2018 Vodafone Hibiscus Queen Jessia Fong, middle, flanked by fourth runner-up Rayshal Nath, first runner-up and Miss Charity Nikhat Khan, second runner-up Simran Nand and third runner-up Lice Yacadra, after the crowning ceremony at the Valelevu grounds last night. Picture: JONA KONATACI

THE annual Hibiscus festival came to an end last night at the Valelevu Grounds in Nasinu.

Long the pride of the Capital City, this year’s event was held for the first time outside Suva.

It was a break from tradition.

Was it worth it though?

Sceptics may insist it was about time that this happened.

There may have been issues with capacity and the ability of the ground to handle the heavy foot traffic.

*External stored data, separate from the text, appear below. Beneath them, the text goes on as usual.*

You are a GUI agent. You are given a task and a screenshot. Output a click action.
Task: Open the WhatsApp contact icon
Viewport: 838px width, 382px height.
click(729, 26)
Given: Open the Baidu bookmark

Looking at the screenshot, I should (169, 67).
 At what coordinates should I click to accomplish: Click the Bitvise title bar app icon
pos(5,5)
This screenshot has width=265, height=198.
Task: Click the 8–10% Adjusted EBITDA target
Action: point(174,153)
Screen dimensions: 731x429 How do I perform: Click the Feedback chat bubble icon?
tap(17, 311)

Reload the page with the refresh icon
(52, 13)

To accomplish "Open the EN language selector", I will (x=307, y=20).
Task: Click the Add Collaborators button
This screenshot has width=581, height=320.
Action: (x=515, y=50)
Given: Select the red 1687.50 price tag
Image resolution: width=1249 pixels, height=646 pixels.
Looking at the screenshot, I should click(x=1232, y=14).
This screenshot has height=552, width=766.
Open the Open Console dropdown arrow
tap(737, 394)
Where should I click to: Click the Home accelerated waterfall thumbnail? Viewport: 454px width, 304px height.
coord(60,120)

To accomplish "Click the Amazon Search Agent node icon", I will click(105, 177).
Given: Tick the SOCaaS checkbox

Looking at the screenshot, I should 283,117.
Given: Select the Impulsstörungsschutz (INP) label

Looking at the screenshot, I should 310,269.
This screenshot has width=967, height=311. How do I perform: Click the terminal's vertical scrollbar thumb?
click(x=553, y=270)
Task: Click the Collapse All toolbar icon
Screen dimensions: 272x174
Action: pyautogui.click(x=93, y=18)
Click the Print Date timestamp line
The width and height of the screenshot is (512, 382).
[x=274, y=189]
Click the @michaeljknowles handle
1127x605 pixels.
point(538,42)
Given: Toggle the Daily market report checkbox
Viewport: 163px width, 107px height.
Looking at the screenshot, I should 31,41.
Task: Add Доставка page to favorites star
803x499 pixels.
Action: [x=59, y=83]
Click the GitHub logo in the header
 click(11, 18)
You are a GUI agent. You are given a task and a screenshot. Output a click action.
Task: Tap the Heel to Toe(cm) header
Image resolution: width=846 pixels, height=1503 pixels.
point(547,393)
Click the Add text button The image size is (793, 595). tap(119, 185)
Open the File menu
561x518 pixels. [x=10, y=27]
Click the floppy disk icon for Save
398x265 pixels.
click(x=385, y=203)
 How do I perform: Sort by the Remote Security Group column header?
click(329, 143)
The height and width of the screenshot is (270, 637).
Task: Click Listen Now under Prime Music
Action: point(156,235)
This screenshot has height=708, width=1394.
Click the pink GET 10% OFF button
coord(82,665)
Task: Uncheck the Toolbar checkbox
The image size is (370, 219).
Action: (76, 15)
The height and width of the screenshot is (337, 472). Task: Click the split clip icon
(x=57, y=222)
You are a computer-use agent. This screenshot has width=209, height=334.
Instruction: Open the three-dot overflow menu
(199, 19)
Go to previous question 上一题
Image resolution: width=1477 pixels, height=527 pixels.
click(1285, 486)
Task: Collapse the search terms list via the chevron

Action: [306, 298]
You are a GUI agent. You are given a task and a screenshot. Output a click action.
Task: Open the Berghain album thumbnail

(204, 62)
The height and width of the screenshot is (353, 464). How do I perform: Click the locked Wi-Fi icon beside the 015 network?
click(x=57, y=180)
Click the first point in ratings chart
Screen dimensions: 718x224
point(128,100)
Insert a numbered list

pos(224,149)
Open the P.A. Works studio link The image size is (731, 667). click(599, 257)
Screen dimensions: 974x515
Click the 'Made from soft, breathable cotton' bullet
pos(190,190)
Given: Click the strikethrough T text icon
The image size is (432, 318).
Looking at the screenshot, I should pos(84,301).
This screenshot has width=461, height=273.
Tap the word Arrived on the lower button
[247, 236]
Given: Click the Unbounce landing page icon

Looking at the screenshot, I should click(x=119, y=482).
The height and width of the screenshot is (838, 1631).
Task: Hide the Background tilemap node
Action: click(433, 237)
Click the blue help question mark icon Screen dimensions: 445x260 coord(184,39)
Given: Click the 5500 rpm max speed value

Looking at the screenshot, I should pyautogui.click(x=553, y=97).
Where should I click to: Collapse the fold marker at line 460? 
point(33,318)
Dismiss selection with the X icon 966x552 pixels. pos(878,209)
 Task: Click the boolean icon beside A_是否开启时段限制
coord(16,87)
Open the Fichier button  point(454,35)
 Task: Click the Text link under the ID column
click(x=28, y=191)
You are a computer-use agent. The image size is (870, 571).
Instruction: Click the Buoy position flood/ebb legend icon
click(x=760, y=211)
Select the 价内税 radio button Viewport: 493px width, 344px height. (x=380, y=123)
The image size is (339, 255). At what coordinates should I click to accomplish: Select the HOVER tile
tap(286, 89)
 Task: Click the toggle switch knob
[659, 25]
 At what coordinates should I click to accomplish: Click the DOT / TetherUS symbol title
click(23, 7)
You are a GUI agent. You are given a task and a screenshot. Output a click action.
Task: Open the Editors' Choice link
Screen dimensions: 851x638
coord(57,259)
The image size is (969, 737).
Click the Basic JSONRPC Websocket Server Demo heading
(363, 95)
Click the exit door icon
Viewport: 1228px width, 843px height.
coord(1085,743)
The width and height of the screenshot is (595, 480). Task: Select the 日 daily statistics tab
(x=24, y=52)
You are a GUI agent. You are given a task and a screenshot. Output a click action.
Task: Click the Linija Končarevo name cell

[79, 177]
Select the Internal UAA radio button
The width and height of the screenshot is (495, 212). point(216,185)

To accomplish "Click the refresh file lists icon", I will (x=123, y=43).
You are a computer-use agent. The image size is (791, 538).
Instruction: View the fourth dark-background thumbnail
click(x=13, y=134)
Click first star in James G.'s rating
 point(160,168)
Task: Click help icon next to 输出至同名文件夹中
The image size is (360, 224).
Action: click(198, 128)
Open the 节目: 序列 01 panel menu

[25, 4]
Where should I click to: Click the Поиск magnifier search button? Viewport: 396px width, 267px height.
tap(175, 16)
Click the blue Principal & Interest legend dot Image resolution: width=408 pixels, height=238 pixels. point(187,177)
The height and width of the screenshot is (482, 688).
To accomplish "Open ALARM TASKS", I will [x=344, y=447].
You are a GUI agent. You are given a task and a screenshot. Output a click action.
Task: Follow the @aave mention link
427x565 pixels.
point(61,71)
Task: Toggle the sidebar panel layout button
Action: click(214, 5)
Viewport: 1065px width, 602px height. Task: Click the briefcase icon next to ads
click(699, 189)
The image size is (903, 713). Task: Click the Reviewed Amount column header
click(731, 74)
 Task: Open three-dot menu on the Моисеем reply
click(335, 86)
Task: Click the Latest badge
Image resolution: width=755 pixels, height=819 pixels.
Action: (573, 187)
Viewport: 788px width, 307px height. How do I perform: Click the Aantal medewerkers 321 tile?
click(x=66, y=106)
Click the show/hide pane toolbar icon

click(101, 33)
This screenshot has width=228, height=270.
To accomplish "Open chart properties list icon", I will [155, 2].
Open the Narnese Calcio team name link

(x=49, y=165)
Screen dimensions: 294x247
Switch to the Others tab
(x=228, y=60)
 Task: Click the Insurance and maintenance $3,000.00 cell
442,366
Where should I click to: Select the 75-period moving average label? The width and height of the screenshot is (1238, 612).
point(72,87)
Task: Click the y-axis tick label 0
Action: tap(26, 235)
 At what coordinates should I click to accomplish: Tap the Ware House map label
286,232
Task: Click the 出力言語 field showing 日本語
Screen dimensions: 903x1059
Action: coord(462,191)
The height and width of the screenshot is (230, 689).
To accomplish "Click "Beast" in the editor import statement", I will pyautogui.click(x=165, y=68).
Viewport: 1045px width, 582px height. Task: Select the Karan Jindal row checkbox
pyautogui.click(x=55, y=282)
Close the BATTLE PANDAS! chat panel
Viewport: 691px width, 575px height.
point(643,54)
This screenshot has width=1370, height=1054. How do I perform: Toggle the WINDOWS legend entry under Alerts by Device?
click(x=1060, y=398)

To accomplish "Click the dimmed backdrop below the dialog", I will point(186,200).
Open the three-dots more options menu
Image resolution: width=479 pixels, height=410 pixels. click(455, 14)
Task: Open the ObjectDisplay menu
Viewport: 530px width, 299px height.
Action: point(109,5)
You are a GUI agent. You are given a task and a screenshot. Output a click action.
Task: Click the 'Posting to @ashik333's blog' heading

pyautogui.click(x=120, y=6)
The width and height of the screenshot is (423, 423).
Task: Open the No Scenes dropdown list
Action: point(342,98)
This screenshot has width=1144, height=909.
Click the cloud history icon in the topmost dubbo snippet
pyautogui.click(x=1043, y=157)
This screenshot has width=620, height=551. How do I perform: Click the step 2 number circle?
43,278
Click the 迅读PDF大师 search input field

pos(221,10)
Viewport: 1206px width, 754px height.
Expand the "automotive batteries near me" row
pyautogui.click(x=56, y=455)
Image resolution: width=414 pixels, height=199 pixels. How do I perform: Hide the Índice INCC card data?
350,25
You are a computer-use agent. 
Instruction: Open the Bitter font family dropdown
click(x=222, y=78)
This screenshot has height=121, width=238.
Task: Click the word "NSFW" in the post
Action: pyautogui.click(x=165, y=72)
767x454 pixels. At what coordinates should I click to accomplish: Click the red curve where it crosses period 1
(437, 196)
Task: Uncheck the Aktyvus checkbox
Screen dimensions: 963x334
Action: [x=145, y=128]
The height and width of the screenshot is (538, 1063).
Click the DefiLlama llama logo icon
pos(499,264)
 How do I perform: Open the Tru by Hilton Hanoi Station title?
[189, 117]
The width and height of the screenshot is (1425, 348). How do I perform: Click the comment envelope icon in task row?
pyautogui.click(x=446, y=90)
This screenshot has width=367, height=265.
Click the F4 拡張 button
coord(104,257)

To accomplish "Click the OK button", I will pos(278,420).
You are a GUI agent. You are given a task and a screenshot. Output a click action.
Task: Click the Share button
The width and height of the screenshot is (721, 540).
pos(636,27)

But were these standout features of this year’s event?

Perhaps not!

Maybe!

There can be no doubts about the fact that the annual festival is a much anticipated event over the second term school holidays.

It has been a regular feature over a number of decades since its birth in 1956.

From that early event, the festival has grown in popularity and something people around the country could relate to.

It is now more than a festival just for the people of Suva.

Fine weather over the week gave this Hibiscus a very different flavour even though the skies opened up a bit over the venue after yesterday’s float procession.

Now that we know who our queen and kings are, the question is where to from here?

Campaigns are initiated every year, yet we always close such major events with the very same issues – rubbish everywhere!

We must do the right thing. Such festivals are important for the reason of charity.

It is this element that should be raised, to inculcate a sense of appreciation of the value we must place on them.

This is much more than just a beauty pageant.

For deep within the idea for a fun-filled event that embraces families, sits the reality that there are people who are not so fortunate and need assistance — our assistance.

Being part of the event means we are able to contribute, even if it is in a little way, to the charity chest by making use of the facilities and purchase of food and drinks at the venue.

The owners of these stalls and rides pay a fee to organisers.

Then there is the very important issue of participation, ensuring there is mileage for the event, and subsequently for sponsors of the event and for the popularity of the festival.

Surely some people will now be preparing to head back home after the festival and other major events around the country.

Perhaps it is apt that we should consider road safety concerns and place them on a very high plane.

For parents and guardians, perhaps we should be asking our young charges to bring out those books and slowly prepare themselves for the start of another new school term.

We wish you a happy Sunday and safe travels if you are preparing for that.

We congratulate the 2018 Hibiscus queen Jessica Fong and king Manasa Navara and the other winners in the various categories.

We must also acknowledge all those young men and women who were brave enough to participate in this year’s event.

Taking that big step forward was the first major challenge to live your dreams.